- WHAT TO PRODUCE
Replace "colorbar" with "color bar" in the records from the start through the line that contains "902x809 pixels. click(473, 97)", inclusive, and give only those lines again with nothing else changed.
########
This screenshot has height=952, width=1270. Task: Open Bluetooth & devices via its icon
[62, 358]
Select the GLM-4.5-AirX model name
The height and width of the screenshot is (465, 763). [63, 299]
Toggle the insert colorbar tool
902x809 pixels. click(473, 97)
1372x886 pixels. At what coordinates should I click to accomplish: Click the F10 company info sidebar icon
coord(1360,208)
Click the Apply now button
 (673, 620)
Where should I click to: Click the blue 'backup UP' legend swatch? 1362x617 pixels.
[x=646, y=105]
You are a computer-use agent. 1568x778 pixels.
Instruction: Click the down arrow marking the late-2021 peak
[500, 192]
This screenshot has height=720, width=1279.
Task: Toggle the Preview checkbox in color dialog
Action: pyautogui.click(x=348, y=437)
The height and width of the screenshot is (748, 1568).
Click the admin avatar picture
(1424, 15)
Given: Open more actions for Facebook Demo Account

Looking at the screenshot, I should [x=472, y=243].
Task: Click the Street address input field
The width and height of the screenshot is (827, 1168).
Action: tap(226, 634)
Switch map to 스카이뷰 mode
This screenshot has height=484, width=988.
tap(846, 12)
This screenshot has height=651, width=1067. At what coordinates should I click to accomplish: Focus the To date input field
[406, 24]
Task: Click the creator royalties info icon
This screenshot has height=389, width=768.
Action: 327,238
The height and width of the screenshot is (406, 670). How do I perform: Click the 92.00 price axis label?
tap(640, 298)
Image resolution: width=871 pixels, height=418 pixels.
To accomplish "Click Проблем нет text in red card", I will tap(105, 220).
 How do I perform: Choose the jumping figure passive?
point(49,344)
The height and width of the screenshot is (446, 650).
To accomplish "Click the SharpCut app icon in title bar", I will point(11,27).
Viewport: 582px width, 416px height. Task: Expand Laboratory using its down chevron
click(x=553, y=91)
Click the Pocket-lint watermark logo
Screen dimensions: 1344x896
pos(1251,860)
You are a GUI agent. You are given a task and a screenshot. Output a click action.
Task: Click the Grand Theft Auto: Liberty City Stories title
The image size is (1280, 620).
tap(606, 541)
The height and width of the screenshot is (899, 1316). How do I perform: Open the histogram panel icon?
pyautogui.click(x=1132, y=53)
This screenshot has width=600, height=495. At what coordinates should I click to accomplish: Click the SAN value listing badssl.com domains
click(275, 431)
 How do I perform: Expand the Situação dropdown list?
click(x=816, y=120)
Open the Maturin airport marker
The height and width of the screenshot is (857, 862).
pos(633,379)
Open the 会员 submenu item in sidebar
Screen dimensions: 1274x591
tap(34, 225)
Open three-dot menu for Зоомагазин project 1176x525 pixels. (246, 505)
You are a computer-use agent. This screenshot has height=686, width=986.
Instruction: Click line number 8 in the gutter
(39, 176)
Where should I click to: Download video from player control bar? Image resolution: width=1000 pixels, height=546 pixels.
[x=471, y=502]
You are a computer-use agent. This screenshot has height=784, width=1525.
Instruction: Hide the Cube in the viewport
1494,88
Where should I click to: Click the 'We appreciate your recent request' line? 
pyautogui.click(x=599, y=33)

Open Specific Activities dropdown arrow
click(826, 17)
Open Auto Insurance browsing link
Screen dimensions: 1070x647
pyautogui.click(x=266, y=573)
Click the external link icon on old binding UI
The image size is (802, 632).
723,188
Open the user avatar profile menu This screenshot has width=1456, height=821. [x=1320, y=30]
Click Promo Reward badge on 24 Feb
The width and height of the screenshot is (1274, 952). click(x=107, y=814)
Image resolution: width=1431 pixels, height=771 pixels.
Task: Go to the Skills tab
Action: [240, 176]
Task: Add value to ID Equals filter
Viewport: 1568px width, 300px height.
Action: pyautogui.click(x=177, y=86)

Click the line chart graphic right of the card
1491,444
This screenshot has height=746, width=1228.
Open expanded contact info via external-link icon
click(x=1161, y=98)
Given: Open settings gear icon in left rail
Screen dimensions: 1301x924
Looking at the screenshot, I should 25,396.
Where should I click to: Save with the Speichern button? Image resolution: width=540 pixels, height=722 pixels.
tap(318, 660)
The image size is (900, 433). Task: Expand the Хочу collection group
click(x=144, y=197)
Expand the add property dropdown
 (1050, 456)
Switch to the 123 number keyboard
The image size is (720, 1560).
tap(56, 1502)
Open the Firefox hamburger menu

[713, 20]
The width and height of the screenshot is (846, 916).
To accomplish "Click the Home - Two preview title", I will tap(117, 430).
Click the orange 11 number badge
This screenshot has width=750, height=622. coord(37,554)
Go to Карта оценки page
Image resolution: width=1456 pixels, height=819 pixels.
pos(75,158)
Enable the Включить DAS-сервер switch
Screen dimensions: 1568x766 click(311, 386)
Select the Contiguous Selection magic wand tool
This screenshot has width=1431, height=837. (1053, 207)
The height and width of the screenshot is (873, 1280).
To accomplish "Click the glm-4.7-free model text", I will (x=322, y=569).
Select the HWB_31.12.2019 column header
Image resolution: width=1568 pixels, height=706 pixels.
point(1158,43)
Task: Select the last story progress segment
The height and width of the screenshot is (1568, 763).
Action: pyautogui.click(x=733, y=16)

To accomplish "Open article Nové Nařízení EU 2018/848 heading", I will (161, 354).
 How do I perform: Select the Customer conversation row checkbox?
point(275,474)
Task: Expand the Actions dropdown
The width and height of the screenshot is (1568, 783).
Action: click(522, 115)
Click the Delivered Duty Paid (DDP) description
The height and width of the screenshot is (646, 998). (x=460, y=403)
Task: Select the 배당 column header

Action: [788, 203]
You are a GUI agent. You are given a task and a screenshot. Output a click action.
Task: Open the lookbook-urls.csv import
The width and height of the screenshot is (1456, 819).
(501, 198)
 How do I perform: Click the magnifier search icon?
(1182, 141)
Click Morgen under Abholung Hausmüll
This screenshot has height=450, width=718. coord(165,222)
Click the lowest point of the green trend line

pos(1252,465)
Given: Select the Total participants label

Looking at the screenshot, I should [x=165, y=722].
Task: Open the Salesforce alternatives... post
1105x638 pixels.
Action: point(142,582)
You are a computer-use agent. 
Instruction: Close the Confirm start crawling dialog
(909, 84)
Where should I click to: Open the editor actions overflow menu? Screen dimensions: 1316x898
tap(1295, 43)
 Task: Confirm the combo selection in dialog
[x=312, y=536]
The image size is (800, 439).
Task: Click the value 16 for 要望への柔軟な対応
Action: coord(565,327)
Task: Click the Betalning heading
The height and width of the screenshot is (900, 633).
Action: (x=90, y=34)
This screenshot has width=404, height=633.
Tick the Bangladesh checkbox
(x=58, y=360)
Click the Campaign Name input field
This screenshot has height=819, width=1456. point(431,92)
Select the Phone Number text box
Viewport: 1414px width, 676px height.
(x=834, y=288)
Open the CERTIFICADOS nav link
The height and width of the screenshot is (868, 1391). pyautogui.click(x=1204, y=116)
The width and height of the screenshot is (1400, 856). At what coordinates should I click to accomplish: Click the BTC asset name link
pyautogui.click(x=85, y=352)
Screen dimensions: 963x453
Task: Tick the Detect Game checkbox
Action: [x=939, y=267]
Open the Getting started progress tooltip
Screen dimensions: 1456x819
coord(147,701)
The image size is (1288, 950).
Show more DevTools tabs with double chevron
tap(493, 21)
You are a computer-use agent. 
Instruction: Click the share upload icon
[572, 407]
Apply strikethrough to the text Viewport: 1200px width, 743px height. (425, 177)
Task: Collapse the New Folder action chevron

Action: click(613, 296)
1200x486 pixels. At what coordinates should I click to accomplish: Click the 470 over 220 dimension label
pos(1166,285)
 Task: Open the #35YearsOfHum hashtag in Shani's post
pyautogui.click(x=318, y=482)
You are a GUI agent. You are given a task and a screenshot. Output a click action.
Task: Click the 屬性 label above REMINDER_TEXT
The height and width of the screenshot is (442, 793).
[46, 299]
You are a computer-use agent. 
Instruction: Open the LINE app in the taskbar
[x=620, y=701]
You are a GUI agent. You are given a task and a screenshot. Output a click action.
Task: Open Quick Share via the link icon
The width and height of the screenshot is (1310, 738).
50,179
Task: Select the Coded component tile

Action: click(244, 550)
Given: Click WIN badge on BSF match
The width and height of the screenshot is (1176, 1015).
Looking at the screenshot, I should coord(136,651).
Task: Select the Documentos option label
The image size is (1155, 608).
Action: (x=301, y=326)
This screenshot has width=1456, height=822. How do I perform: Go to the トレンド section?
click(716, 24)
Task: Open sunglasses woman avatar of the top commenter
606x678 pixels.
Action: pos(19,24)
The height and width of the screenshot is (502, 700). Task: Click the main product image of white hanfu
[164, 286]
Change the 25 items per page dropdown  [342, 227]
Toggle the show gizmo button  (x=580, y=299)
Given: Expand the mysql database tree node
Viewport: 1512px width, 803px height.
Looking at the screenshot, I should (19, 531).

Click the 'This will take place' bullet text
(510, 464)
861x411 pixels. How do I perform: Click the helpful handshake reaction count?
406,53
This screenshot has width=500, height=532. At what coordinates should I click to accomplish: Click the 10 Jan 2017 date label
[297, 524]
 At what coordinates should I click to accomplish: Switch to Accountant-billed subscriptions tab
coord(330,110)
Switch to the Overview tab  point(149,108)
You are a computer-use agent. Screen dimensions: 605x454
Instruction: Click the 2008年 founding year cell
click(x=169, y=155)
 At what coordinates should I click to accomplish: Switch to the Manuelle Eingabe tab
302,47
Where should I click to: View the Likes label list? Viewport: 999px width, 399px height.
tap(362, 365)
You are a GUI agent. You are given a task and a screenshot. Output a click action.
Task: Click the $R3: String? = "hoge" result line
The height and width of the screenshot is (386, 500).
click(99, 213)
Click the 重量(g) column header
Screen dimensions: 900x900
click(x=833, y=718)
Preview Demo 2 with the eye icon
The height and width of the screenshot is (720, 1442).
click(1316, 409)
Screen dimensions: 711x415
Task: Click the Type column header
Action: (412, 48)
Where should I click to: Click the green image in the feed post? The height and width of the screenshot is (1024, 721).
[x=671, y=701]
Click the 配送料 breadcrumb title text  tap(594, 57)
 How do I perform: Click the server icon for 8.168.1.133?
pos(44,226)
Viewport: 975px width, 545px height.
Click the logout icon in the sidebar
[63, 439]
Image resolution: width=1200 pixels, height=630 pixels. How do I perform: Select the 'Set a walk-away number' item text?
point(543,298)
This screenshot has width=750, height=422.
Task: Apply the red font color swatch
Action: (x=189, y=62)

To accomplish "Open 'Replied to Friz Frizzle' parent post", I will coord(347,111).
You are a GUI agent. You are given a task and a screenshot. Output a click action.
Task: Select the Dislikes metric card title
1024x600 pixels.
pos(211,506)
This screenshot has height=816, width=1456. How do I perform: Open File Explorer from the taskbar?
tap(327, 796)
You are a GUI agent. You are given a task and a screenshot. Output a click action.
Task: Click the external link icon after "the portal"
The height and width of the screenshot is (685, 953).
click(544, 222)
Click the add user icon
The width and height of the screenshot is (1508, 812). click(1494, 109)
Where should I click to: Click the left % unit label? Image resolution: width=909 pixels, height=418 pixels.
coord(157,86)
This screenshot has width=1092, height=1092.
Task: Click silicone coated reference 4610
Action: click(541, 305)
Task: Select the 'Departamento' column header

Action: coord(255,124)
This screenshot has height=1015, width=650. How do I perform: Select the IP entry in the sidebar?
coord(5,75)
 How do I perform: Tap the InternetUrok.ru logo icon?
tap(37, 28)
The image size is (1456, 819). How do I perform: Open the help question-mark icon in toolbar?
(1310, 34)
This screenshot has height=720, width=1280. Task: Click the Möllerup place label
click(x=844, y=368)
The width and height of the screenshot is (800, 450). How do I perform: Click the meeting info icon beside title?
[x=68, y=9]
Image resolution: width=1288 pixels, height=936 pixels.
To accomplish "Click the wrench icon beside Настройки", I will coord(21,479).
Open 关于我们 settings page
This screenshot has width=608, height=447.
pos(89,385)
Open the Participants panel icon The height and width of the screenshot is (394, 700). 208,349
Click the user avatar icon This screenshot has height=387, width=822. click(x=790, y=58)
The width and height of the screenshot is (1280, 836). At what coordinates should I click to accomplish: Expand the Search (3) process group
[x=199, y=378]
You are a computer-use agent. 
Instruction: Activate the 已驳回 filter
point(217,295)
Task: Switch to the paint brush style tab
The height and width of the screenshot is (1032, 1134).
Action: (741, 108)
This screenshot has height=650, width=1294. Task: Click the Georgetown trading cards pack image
########
- FULL SOLUTION
This screenshot has height=952, width=1270. Task: Open Bluetooth & devices via its icon
[62, 358]
Select the GLM-4.5-AirX model name
The height and width of the screenshot is (465, 763). [63, 299]
Toggle the insert color bar tool
902x809 pixels. click(473, 97)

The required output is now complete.